-------- Data for the task

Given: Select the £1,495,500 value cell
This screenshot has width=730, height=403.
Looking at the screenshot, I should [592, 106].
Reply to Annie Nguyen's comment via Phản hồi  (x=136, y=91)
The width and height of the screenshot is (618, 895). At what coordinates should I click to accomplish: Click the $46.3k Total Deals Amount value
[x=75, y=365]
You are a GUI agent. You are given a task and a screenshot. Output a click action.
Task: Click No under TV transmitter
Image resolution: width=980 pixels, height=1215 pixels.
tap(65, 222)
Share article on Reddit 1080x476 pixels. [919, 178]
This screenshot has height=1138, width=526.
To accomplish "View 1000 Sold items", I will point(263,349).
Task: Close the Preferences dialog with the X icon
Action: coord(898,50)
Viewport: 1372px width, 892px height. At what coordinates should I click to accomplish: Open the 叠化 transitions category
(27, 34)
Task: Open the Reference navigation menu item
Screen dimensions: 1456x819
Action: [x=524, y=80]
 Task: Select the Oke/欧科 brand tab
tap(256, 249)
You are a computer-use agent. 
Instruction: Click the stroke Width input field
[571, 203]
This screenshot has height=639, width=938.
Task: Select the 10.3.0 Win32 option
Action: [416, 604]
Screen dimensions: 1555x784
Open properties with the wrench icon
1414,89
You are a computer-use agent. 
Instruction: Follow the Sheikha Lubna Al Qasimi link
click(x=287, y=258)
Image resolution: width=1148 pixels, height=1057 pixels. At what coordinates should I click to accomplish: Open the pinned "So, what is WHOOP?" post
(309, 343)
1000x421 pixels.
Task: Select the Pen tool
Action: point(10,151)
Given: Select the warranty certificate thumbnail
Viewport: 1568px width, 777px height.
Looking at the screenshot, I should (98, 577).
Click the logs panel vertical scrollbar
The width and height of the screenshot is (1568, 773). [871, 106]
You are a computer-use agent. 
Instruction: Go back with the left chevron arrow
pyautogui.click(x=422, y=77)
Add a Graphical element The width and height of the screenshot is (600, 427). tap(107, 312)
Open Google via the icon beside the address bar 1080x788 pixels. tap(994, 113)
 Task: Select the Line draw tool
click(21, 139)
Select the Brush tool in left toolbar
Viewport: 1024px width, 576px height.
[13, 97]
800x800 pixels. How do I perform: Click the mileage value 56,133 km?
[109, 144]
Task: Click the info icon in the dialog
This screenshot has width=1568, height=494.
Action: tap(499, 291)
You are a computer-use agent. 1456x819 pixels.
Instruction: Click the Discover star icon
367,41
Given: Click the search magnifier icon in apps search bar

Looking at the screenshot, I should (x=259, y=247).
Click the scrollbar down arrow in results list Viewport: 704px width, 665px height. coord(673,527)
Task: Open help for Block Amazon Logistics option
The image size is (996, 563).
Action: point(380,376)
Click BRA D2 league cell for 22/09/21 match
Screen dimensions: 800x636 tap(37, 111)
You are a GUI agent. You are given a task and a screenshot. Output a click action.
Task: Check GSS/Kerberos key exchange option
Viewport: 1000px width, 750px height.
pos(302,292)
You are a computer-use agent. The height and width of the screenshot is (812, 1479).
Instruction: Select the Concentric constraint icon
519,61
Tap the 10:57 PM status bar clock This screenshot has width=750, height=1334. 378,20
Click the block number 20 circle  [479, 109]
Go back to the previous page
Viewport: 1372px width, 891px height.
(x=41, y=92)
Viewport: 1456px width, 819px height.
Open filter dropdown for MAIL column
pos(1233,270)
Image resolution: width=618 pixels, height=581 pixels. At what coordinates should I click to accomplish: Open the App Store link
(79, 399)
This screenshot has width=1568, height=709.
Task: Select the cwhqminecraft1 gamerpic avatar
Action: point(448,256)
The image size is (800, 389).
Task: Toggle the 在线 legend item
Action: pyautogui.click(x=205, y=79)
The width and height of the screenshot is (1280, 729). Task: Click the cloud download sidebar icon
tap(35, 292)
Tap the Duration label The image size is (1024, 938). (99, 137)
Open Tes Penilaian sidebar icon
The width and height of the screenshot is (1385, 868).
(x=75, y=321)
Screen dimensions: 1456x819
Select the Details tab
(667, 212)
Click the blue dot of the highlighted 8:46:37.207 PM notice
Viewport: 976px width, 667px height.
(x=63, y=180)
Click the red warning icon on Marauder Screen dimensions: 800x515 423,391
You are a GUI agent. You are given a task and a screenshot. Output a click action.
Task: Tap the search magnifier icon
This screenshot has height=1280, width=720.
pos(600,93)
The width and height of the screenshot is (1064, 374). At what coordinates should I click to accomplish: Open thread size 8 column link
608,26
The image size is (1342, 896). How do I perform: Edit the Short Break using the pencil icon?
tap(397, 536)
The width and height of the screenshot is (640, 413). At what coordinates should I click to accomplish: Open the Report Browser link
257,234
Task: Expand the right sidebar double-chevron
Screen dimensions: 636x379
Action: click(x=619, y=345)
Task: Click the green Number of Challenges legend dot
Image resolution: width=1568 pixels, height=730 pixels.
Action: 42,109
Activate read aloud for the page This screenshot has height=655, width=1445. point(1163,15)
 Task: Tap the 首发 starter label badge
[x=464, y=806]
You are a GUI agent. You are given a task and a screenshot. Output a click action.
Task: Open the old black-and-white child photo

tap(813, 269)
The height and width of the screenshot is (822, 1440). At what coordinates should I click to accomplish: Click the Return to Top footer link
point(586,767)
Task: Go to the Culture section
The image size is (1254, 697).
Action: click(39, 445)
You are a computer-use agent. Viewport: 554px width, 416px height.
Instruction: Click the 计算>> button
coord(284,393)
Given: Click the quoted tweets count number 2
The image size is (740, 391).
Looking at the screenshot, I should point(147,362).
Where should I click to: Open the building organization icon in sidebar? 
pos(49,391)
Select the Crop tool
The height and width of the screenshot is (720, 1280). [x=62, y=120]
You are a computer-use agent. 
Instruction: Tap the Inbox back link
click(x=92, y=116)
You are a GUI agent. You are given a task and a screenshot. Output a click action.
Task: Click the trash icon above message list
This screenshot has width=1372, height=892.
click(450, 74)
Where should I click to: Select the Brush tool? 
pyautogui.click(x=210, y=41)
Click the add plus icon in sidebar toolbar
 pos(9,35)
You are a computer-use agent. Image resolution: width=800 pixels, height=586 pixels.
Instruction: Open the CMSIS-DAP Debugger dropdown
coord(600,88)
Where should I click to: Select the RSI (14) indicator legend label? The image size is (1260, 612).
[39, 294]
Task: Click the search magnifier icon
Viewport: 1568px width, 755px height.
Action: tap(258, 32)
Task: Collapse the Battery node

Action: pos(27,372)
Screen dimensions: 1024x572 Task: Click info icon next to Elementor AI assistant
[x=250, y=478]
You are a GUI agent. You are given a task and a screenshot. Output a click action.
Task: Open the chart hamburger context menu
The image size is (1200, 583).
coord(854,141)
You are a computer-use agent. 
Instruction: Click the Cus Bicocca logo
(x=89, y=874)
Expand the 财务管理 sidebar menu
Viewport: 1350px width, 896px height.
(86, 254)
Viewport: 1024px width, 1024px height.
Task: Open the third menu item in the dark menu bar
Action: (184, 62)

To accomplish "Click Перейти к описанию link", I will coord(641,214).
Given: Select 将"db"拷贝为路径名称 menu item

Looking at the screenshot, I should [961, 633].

----------------

- [Problem requirements] Find each line above that contains the word "coordinates" and copy it out in full.

- [Task result]
The width and height of the screenshot is (618, 895). At what coordinates should I click to accomplish: Click the $46.3k Total Deals Amount value
Viewport: 1372px width, 892px height. At what coordinates should I click to accomplish: Open the 叠化 transitions category
Image resolution: width=1148 pixels, height=1057 pixels. At what coordinates should I click to accomplish: Open the pinned "So, what is WHOOP?" post
Image resolution: width=618 pixels, height=581 pixels. At what coordinates should I click to accomplish: Open the App Store link
The width and height of the screenshot is (1064, 374). At what coordinates should I click to accomplish: Open thread size 8 column link
The width and height of the screenshot is (640, 413). At what coordinates should I click to accomplish: Open the Report Browser link
The height and width of the screenshot is (822, 1440). At what coordinates should I click to accomplish: Click the Return to Top footer link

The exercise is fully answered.